To the best of our knowledge, our patient is the first reported case of severe sepsis treated with TNK while on DrotAA for STEMI. The differential diagnosis includes streptococcal myocarditis and stress-induced Takotsubo cardiomyopathy with clinical presentations indistinguishable from myocardial infarction. For patients with myocarditis, a definitive diagnosis cannot be made without tissue biopsy and cultures. Takotsubo cardiomyopathy will typically have ST-elevation in the precordial leads, mild to modest elevations in cardiac troponins, hypokinesis of the mid to apical segments of the left ventricle and no critical lesions on cardiac angiogram [12]. Takotsubo has been described with Streptococcus pneumoniae infections, as seen in this patient [13]. However, our patient had an inferolateral distribution of ischemia with a marked elevation in troponin I and global hypokinesis, which is atypical for Takotsubo cardiomyopathy.

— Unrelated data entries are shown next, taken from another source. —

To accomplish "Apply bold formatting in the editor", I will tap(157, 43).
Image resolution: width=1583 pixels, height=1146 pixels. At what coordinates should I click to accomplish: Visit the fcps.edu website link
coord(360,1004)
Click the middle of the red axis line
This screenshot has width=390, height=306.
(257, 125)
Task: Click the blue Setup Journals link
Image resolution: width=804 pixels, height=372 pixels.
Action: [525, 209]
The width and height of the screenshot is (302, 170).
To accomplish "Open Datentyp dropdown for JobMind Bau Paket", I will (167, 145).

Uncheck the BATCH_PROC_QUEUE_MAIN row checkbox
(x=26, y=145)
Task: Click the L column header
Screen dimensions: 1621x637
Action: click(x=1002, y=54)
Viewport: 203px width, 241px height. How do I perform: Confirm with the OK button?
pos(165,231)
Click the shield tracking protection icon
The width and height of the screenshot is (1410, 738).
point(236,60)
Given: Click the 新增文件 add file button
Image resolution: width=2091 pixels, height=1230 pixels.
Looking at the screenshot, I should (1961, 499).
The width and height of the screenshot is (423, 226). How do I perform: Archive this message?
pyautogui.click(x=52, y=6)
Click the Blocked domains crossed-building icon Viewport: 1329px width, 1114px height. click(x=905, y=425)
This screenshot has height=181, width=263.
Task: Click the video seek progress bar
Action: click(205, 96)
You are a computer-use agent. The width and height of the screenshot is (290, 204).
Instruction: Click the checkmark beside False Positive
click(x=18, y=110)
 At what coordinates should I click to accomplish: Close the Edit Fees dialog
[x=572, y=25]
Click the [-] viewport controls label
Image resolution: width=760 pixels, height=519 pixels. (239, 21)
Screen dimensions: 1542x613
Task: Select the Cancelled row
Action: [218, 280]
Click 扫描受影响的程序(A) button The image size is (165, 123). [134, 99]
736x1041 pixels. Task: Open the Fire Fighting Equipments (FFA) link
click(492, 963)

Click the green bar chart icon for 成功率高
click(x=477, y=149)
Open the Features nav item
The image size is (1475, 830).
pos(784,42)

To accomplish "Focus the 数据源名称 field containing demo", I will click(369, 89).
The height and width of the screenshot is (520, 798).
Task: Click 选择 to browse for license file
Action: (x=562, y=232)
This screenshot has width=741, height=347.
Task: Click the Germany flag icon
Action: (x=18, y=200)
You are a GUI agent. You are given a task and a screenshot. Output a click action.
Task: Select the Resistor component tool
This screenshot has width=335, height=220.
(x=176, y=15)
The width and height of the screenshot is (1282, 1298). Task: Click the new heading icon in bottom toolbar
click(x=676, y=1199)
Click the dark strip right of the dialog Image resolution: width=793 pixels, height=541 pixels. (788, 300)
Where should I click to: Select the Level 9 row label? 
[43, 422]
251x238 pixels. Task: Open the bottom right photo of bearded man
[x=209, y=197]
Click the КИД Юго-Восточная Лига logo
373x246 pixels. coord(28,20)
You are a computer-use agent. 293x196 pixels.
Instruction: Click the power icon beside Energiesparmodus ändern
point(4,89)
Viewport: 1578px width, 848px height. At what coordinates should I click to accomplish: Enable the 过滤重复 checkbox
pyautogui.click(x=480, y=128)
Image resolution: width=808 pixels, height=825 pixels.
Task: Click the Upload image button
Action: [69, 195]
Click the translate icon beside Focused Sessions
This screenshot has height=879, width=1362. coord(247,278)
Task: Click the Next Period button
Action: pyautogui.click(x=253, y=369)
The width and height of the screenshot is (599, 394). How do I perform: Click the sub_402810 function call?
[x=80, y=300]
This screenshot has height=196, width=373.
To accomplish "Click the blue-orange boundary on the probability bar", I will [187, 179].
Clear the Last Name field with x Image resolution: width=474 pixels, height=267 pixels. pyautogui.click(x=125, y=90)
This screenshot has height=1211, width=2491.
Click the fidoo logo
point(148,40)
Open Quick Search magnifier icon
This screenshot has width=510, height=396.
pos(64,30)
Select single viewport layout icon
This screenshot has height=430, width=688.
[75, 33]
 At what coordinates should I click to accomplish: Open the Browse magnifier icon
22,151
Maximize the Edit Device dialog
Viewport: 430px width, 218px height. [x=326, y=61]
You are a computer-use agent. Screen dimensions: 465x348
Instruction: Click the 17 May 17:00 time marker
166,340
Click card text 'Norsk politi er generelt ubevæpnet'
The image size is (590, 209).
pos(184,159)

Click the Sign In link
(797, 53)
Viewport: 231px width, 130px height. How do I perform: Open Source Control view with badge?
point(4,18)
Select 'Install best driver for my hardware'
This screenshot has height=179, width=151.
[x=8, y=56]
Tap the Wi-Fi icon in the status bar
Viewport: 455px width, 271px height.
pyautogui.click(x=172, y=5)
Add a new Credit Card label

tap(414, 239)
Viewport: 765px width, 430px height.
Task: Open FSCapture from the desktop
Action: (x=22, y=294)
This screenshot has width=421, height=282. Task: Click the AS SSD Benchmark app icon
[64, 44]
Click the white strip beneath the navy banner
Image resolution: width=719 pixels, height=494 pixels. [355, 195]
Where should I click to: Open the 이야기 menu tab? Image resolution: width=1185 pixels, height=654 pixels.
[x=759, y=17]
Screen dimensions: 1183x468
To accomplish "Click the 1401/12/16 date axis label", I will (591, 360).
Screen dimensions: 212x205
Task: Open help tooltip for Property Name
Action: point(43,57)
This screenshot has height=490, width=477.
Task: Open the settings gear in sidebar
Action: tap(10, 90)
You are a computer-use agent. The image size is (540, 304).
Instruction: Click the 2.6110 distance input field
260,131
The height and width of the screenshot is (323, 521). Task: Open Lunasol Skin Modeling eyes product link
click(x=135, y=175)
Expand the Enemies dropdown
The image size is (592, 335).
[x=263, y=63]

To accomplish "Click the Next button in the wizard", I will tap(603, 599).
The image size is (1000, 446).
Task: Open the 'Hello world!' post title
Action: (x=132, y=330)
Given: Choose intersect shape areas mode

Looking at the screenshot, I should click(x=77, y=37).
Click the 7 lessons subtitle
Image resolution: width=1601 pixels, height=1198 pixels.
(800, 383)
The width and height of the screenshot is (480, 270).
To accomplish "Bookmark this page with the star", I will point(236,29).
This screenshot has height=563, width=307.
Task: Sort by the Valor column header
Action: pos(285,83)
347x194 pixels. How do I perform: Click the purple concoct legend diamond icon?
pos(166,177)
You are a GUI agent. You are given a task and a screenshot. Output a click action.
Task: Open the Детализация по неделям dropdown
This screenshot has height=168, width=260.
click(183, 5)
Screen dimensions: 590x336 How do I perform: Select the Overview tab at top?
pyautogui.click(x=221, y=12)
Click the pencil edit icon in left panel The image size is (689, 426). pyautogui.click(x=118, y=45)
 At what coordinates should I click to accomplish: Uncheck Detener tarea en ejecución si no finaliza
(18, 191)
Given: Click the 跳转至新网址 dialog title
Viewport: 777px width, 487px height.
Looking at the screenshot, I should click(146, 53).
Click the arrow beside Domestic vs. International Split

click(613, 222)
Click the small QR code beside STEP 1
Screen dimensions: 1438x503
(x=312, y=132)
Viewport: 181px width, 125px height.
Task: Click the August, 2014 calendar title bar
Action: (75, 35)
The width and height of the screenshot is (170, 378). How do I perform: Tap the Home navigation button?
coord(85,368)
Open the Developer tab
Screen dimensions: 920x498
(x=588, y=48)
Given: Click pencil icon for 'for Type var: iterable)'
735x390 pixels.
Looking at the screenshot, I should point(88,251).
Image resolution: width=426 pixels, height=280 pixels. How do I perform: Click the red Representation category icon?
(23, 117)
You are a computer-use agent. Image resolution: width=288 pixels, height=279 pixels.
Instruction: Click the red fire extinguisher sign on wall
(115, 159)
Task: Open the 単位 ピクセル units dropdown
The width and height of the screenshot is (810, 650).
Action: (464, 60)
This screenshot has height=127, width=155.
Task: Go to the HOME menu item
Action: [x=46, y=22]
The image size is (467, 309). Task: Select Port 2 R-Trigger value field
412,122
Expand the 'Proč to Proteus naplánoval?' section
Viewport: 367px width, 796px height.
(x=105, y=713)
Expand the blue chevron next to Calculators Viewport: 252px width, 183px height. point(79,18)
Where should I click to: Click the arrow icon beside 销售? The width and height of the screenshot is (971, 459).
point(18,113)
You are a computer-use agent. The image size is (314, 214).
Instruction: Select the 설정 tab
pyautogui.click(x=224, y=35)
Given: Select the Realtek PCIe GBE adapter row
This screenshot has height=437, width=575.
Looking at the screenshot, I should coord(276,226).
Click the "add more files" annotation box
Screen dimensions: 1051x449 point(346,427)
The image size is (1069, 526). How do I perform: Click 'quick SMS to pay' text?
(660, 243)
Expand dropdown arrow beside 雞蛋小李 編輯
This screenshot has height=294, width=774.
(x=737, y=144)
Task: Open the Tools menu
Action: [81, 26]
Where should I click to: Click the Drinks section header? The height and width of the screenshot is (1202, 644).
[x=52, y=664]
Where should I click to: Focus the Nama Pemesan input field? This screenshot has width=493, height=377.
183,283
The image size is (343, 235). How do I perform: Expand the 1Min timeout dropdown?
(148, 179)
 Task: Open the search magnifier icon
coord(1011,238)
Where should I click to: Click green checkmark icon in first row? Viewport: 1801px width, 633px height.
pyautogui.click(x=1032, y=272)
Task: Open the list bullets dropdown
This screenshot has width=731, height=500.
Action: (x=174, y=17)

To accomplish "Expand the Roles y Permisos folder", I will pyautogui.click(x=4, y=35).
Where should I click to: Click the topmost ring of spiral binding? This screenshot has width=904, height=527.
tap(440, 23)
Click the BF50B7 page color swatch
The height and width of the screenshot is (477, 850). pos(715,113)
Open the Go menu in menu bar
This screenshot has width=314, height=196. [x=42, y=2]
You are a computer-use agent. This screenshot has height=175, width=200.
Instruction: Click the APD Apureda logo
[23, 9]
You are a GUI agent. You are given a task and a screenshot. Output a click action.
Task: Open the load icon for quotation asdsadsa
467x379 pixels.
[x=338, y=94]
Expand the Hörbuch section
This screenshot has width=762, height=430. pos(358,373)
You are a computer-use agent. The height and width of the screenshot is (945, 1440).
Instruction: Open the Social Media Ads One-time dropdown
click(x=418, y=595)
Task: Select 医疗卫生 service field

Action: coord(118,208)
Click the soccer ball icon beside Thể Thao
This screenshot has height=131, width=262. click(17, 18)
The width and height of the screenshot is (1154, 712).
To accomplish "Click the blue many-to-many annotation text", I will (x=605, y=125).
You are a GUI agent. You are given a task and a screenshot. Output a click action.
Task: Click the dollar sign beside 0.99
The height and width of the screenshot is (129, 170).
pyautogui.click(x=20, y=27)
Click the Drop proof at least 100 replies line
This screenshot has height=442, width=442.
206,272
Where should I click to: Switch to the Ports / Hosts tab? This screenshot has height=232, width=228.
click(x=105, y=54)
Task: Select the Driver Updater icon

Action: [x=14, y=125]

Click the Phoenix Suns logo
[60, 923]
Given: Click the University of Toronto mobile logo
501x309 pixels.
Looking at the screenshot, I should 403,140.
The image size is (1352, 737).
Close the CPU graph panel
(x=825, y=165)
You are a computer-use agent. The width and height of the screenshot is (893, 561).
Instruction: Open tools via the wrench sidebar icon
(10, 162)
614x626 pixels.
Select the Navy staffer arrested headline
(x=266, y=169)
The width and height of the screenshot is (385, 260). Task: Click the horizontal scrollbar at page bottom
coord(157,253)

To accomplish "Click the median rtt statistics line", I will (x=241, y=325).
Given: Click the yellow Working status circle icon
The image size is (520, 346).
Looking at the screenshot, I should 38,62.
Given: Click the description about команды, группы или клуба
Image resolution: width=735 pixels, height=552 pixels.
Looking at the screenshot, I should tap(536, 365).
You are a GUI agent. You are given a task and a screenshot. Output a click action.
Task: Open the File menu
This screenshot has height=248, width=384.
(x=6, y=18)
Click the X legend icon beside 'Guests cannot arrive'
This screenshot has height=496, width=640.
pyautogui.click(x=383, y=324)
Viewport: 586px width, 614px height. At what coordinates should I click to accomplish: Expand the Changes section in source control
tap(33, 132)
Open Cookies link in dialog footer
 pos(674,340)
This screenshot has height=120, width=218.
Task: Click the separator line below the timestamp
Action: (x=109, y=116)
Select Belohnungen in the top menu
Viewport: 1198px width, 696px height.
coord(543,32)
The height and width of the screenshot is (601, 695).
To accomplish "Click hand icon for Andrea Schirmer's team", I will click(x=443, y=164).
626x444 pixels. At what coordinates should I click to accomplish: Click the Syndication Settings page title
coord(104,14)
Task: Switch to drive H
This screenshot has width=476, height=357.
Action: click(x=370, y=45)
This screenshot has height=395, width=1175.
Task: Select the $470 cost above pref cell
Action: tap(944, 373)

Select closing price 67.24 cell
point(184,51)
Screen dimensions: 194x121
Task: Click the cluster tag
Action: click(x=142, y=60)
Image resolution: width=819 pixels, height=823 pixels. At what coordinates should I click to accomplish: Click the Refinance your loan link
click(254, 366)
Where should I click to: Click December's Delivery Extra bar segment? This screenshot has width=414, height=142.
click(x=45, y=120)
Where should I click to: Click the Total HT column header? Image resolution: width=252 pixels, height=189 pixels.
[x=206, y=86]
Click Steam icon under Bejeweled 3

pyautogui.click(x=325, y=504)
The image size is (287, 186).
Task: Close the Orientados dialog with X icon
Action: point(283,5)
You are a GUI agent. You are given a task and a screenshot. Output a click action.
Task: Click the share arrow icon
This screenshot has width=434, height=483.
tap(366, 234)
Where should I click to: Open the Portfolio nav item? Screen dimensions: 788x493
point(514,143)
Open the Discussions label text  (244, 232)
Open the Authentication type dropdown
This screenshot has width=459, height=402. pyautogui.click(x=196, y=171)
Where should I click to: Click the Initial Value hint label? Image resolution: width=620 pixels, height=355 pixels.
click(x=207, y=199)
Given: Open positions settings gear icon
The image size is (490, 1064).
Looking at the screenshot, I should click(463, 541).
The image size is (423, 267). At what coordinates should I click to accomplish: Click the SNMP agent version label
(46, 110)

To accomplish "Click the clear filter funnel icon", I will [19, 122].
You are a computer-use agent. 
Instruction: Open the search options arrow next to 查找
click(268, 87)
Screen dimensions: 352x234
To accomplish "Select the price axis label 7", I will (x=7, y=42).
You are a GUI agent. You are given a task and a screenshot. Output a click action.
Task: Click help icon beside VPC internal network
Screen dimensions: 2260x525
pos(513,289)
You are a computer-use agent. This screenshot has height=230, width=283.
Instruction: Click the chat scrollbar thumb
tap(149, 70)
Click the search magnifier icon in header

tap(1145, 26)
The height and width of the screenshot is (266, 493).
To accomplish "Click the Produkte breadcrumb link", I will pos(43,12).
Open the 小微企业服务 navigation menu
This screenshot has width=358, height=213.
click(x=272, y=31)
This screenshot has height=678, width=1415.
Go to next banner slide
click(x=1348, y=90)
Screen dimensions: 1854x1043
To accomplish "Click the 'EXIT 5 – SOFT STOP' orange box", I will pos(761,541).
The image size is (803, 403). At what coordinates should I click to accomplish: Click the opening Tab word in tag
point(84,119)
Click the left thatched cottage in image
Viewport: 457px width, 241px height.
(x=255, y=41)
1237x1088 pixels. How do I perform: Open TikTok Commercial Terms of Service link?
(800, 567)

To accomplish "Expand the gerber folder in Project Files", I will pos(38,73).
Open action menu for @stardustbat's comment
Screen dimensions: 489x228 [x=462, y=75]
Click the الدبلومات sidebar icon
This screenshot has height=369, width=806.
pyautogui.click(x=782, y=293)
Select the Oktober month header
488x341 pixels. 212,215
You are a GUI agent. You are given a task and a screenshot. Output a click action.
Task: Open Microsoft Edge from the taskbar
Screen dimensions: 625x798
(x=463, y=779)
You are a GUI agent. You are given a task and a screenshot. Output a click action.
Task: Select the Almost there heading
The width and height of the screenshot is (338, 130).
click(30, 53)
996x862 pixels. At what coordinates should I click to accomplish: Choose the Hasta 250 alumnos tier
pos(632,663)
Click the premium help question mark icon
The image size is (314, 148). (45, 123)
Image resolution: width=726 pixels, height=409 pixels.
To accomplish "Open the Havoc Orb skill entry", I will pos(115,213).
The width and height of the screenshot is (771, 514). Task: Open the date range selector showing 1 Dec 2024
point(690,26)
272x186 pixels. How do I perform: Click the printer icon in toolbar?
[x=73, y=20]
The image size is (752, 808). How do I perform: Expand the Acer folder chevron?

Our patient with severe sepsis was found to have ST-elevations on ECG, a large troponin rise and global cardiac hypokinesis. Given that our center did not have access to urgent cardiac catheterization, we elected to treat him as a STEMI patient with the accepted standard of TNK thrombolysis followed by heparin infusion. DrotAA was stopped because of the increased risk of bleeding and then resumed for ongoing sepsis 8 hours after the thrombolysis. The patient had resolution of ST-elevations post-thrombolysis with improvement in cardiac function as well as resolution of sepsis with no adverse bleeding events.

A cardiac angiogram performed post-thrombolysis revealed mild irregularities and no coronary artery occlusion, suggesting a non-thrombotic cause for his cardiac event. However, the findings could also reflect successful thrombolysis. This is supported by evidence of osterolateral and inferior wall hypokinesis with left circumflex artery irregularity, corresponding to the initial ECG ST-elevation territory. The global hypokinesis seen on echocardiogram before cardiac catheterization may have been due to a combination of sepsis-induced myocardial dysfunction and a possible ischemic event. Unfortunately, without primary cardiac catheterization, we cannot definitively know whether our patient's cardiac dysfunction was secondary to a thrombotic mechanism versus induced by sepsis.